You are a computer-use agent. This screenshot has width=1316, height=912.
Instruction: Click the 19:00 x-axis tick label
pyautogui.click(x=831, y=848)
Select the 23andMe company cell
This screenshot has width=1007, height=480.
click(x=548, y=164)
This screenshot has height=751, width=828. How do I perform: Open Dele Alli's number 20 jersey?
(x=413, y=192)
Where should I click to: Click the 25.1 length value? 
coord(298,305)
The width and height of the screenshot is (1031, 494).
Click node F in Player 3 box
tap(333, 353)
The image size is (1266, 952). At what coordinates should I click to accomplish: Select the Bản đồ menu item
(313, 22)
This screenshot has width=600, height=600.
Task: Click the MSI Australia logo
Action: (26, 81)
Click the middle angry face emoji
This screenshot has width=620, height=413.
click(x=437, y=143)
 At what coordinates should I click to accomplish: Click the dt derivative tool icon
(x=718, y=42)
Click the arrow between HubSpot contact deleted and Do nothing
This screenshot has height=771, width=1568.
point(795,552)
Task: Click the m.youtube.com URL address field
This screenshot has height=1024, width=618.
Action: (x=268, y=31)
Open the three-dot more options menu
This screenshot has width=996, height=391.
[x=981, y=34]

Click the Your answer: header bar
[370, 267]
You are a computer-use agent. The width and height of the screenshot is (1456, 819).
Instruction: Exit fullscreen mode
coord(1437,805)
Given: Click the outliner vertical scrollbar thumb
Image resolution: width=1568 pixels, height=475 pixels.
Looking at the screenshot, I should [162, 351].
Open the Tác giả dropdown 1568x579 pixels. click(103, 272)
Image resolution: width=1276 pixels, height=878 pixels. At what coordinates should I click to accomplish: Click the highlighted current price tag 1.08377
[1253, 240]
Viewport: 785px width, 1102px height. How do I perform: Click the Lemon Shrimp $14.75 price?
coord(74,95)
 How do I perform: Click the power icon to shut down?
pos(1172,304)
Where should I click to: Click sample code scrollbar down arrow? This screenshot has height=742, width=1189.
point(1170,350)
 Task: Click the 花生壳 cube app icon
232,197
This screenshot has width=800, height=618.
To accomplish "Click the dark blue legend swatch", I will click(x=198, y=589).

##############################

• [The problem]: Put every line of the records above into a Markdown table with the columns Row and Line, numbering the rows and skipping blank lines.

• [The solution]:
| Row | Line |
|---|---|
| 1 | You are a computer-use agent. This screenshot has width=1316, height=912. |
| 2 | Instruction: Click the 19:00 x-axis tick label |
| 3 | pyautogui.click(x=831, y=848) |
| 4 | Select the 23andMe company cell |
| 5 | This screenshot has width=1007, height=480. |
| 6 | click(x=548, y=164) |
| 7 | This screenshot has height=751, width=828. How do I perform: Open Dele Alli's number 20 jersey? |
| 8 | (x=413, y=192) |
| 9 | Where should I click to: Click the 25.1 length value?  |
| 10 | coord(298,305) |
| 11 | The width and height of the screenshot is (1031, 494). |
| 12 | Click node F in Player 3 box |
| 13 | tap(333, 353) |
| 14 | The image size is (1266, 952). At what coordinates should I click to accomplish: Select the Bản đồ menu item |
| 15 | (313, 22) |
| 16 | This screenshot has width=600, height=600. |
| 17 | Task: Click the MSI Australia logo |
| 18 | Action: (26, 81) |
| 19 | Click the middle angry face emoji |
| 20 | This screenshot has width=620, height=413. |
| 21 | click(x=437, y=143) |
| 22 |  At what coordinates should I click to accomplish: Click the dt derivative tool icon |
| 23 | (x=718, y=42) |
| 24 | Click the arrow between HubSpot contact deleted and Do nothing |
| 25 | This screenshot has height=771, width=1568. |
| 26 | point(795,552) |
| 27 | Task: Click the m.youtube.com URL address field |
| 28 | This screenshot has height=1024, width=618. |
| 29 | Action: (x=268, y=31) |
| 30 | Open the three-dot more options menu |
| 31 | This screenshot has width=996, height=391. |
| 32 | [x=981, y=34] |
| 33 | Click the Your answer: header bar |
| 34 | [370, 267] |
| 35 | You are a computer-use agent. The width and height of the screenshot is (1456, 819). |
| 36 | Instruction: Exit fullscreen mode |
| 37 | coord(1437,805) |
| 38 | Given: Click the outliner vertical scrollbar thumb |
| 39 | Image resolution: width=1568 pixels, height=475 pixels. |
| 40 | Looking at the screenshot, I should [162, 351]. |
| 41 | Open the Tác giả dropdown 1568x579 pixels. click(103, 272) |
| 42 | Image resolution: width=1276 pixels, height=878 pixels. At what coordinates should I click to accomplish: Click the highlighted current price tag 1.08377 |
| 43 | [1253, 240] |
| 44 | Viewport: 785px width, 1102px height. How do I perform: Click the Lemon Shrimp $14.75 price? |
| 45 | coord(74,95) |
| 46 |  How do I perform: Click the power icon to shut down? |
| 47 | pos(1172,304) |
| 48 | Where should I click to: Click sample code scrollbar down arrow? This screenshot has height=742, width=1189. |
| 49 | point(1170,350) |
| 50 |  Task: Click the 花生壳 cube app icon |
| 51 | 232,197 |
| 52 | This screenshot has width=800, height=618. |
| 53 | To accomplish "Click the dark blue legend swatch", I will click(x=198, y=589). |